Lines for locating words and elements
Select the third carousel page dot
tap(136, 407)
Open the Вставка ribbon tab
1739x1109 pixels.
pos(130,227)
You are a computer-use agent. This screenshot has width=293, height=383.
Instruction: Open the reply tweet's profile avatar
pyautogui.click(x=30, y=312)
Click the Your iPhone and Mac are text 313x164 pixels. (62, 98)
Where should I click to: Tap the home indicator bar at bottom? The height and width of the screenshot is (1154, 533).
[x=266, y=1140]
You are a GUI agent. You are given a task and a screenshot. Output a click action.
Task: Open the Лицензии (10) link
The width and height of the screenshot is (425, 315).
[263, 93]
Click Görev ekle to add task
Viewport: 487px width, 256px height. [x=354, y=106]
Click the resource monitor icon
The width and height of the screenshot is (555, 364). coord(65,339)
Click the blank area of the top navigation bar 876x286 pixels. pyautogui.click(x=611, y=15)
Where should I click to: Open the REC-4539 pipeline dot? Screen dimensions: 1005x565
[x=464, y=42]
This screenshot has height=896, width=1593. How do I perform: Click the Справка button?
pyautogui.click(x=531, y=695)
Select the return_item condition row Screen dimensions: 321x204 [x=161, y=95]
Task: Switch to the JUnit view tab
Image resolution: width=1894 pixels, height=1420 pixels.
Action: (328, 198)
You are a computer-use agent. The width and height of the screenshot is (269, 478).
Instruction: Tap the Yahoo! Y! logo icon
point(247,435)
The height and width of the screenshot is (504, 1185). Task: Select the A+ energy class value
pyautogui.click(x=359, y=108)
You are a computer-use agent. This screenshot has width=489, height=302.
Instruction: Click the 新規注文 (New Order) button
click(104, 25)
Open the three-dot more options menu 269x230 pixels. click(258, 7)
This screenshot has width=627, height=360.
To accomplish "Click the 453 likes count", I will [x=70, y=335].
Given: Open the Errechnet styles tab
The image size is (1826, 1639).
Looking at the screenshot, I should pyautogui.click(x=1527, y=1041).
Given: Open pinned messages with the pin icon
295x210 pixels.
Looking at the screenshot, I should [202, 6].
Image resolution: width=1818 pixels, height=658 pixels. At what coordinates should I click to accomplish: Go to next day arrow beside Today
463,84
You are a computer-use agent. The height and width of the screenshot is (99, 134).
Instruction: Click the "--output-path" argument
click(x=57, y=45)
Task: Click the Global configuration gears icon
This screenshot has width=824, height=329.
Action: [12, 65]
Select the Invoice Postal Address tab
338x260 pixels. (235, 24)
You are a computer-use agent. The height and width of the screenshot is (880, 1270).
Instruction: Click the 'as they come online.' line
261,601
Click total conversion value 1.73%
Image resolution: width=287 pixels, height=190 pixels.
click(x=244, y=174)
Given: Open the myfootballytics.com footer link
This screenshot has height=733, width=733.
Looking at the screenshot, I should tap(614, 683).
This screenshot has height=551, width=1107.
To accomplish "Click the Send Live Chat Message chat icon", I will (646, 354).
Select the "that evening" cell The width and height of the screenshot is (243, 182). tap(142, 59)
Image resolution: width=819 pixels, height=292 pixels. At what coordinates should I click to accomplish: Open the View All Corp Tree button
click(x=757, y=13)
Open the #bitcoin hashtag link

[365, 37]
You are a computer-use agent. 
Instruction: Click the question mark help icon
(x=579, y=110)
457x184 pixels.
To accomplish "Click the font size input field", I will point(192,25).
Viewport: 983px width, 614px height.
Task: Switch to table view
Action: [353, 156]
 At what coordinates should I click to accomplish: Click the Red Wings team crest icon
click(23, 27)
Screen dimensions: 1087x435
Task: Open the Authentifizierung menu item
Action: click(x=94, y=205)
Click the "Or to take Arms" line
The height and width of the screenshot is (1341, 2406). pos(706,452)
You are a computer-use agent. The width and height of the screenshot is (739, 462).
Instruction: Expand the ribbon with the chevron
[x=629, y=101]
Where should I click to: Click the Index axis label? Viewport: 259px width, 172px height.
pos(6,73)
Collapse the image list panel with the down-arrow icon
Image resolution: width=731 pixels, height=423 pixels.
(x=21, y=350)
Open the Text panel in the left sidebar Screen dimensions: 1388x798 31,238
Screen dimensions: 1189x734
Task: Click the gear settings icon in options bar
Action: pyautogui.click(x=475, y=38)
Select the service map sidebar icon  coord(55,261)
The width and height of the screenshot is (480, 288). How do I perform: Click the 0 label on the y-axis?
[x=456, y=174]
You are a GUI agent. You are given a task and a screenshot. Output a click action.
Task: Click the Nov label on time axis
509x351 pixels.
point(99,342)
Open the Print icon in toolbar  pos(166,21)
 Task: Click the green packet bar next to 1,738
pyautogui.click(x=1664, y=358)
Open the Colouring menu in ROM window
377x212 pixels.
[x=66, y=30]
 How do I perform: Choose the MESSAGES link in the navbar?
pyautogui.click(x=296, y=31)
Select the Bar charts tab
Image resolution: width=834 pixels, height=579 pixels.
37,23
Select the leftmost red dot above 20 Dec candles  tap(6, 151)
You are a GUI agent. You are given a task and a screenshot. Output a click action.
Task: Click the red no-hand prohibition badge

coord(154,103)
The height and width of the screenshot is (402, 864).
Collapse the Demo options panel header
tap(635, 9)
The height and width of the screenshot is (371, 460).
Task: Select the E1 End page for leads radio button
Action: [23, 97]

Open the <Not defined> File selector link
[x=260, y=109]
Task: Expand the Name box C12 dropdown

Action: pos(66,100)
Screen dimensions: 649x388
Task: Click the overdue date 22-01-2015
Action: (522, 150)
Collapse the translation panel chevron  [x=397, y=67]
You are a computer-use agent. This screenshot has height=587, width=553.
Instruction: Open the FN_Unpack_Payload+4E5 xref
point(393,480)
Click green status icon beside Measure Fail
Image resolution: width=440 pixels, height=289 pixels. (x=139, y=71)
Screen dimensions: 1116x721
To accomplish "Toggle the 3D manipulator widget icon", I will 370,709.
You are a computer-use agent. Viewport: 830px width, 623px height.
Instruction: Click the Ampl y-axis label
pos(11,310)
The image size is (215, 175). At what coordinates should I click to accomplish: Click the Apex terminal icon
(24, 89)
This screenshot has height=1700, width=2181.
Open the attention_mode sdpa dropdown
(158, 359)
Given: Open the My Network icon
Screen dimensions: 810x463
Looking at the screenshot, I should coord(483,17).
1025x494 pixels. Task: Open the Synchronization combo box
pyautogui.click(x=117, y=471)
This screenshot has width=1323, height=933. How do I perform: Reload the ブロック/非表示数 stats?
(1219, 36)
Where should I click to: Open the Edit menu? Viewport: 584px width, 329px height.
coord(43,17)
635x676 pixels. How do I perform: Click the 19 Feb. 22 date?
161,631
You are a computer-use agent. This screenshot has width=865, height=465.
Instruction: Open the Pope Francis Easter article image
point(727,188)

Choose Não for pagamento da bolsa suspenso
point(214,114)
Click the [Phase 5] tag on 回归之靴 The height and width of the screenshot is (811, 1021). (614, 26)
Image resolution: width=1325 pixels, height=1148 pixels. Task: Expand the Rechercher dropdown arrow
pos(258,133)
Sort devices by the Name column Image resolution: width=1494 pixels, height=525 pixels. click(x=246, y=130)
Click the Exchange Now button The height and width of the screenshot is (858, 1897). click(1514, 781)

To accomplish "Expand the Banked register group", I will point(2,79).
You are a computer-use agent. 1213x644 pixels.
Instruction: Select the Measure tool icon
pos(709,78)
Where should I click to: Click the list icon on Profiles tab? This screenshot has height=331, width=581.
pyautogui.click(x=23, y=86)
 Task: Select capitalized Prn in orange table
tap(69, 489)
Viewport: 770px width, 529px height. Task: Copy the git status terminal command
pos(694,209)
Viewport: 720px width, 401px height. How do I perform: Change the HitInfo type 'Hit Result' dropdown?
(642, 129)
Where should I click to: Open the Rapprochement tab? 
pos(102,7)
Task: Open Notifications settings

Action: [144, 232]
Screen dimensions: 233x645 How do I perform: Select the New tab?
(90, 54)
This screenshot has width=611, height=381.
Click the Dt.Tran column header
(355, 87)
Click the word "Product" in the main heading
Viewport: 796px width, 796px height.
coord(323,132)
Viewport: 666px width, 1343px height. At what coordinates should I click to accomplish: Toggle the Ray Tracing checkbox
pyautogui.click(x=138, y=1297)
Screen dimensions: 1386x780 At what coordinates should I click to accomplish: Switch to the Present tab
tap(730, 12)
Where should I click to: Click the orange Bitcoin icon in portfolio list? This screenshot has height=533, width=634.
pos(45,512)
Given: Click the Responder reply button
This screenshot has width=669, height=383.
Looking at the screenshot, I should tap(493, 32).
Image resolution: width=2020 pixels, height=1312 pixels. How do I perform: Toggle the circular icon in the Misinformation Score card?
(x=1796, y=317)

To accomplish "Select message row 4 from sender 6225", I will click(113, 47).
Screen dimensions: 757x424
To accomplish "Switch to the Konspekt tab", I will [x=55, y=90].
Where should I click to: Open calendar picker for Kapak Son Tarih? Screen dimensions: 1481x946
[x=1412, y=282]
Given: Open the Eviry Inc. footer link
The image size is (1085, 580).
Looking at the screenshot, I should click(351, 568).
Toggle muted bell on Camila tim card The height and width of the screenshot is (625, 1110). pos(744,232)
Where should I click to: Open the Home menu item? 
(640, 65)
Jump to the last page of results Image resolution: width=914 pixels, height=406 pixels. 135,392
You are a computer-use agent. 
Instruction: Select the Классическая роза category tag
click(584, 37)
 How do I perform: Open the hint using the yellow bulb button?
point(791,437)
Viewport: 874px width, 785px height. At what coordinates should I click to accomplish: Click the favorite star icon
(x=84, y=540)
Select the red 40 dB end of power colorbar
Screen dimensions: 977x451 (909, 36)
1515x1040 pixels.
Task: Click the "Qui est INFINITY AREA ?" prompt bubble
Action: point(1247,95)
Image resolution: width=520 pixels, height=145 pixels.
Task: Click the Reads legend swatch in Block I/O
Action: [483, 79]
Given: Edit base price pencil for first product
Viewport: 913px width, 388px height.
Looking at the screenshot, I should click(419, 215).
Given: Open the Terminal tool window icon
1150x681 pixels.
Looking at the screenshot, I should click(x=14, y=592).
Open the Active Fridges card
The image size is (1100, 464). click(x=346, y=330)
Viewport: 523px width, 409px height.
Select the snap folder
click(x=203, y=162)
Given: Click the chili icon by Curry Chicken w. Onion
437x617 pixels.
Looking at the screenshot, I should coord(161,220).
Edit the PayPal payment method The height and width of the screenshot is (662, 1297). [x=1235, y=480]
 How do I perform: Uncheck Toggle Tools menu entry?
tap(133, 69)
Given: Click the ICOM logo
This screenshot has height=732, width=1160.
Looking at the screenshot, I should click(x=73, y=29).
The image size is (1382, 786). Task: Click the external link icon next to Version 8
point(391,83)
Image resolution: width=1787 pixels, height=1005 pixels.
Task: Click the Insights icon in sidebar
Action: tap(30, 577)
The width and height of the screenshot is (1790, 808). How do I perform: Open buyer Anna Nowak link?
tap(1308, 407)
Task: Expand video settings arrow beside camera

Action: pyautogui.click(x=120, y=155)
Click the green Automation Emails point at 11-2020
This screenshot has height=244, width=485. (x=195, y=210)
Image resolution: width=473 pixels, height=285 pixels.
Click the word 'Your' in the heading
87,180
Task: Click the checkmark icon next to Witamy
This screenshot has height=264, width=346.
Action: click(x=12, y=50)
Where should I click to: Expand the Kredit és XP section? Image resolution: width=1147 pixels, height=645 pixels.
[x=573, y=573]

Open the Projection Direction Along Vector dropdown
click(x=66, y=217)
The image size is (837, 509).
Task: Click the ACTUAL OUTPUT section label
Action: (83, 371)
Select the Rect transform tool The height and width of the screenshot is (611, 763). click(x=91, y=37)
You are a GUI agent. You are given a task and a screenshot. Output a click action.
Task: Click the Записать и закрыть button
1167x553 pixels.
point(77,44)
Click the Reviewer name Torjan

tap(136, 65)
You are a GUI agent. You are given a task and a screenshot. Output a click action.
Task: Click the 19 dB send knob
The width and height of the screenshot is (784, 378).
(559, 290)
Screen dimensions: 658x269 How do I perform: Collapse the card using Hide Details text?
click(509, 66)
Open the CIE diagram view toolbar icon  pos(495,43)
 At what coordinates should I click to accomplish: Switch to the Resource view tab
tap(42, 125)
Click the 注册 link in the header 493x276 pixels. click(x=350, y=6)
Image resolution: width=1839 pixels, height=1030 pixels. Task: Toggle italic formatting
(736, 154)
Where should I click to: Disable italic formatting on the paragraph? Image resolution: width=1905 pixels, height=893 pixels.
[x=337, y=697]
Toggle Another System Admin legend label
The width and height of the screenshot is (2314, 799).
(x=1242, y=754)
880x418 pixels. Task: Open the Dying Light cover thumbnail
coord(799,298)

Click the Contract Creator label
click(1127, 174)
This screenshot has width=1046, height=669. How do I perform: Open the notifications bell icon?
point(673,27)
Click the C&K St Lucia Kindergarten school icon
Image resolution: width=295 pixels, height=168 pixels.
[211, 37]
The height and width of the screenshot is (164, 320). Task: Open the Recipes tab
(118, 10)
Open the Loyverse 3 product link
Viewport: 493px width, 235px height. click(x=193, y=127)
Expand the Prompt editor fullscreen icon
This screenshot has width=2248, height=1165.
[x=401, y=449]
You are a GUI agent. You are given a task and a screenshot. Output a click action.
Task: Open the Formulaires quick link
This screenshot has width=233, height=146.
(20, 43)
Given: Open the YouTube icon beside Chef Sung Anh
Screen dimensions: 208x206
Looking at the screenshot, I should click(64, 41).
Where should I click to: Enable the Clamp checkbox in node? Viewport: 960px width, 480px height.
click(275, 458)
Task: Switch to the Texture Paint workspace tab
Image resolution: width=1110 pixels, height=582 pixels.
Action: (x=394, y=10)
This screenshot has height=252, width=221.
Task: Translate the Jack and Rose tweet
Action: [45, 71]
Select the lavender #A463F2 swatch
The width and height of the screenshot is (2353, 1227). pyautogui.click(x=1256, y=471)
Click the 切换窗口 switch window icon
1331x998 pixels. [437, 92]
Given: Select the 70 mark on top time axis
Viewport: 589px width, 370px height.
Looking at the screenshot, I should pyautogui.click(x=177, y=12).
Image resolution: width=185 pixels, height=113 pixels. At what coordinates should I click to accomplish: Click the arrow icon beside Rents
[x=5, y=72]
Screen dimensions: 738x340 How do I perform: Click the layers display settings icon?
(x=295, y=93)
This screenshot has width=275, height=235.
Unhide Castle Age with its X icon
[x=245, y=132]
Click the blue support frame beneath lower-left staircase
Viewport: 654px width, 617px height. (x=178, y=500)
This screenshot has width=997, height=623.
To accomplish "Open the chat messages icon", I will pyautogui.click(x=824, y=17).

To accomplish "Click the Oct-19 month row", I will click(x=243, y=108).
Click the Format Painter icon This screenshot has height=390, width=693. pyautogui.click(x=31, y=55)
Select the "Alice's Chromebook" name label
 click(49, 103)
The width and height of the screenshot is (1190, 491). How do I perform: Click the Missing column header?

What needs to be done » Copy out word for word the lines from the very first one through the line containing "Click the blank".

Solved problem »
Select the third carousel page dot
tap(136, 407)
Open the Вставка ribbon tab
1739x1109 pixels.
pos(130,227)
You are a computer-use agent. This screenshot has width=293, height=383.
Instruction: Open the reply tweet's profile avatar
pyautogui.click(x=30, y=312)
Click the Your iPhone and Mac are text 313x164 pixels. (62, 98)
Where should I click to: Tap the home indicator bar at bottom? The height and width of the screenshot is (1154, 533).
[x=266, y=1140]
You are a GUI agent. You are given a task and a screenshot. Output a click action.
Task: Open the Лицензии (10) link
The width and height of the screenshot is (425, 315).
[263, 93]
Click Görev ekle to add task
Viewport: 487px width, 256px height. [x=354, y=106]
Click the resource monitor icon
The width and height of the screenshot is (555, 364). coord(65,339)
Click the blank area of the top navigation bar 876x286 pixels. pyautogui.click(x=611, y=15)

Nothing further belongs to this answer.